## PROBLEM STATEMENT
Retype the following items exactly as they appear, keeping every line unchanged.

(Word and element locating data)
-------------------------

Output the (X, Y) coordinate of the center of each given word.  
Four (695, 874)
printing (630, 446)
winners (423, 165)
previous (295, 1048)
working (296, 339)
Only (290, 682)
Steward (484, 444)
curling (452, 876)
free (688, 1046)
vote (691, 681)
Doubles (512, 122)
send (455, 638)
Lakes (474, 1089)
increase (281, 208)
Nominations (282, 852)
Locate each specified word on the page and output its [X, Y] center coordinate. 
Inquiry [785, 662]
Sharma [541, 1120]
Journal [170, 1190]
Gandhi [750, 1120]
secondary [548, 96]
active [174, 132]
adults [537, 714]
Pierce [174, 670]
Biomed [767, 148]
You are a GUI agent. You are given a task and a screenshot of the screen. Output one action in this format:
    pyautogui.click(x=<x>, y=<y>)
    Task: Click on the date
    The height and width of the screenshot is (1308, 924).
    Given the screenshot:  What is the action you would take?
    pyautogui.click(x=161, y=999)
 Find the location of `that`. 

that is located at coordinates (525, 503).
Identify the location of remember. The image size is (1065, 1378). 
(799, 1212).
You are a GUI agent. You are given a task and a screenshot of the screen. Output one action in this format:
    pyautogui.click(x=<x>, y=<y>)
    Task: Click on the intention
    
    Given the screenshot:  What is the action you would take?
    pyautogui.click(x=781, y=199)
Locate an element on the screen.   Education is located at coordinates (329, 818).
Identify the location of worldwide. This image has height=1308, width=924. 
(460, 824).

-------------------------

## RESULT OF THIS EXERCISE
Output the (X, Y) coordinate of the center of each given word.  
Four (695, 874)
printing (630, 446)
winners (423, 165)
previous (295, 1048)
working (296, 339)
Only (290, 682)
Steward (484, 444)
curling (452, 876)
free (688, 1046)
vote (691, 681)
Doubles (512, 122)
send (455, 638)
Lakes (474, 1089)
increase (281, 208)
Nominations (282, 852)
Locate each specified word on the page and output its [X, Y] center coordinate. 
Inquiry [785, 662]
Sharma [541, 1120]
Journal [170, 1190]
Gandhi [750, 1120]
secondary [548, 96]
active [174, 132]
adults [537, 714]
Pierce [174, 670]
Biomed [767, 148]
You are a GUI agent. You are given a task and a screenshot of the screen. Output one action in this format:
    pyautogui.click(x=<x>, y=<y>)
    Task: Click on the date
    The height and width of the screenshot is (1308, 924).
    Given the screenshot:  What is the action you would take?
    pyautogui.click(x=161, y=999)
 Find the location of `that`. 

that is located at coordinates (525, 503).
Identify the location of remember. The image size is (1065, 1378). 
(799, 1212).
You are a GUI agent. You are given a task and a screenshot of the screen. Output one action in this format:
    pyautogui.click(x=<x>, y=<y>)
    Task: Click on the intention
    
    Given the screenshot:  What is the action you would take?
    pyautogui.click(x=781, y=199)
Locate an element on the screen.   Education is located at coordinates (329, 818).
Identify the location of worldwide. This image has height=1308, width=924. 
(460, 824).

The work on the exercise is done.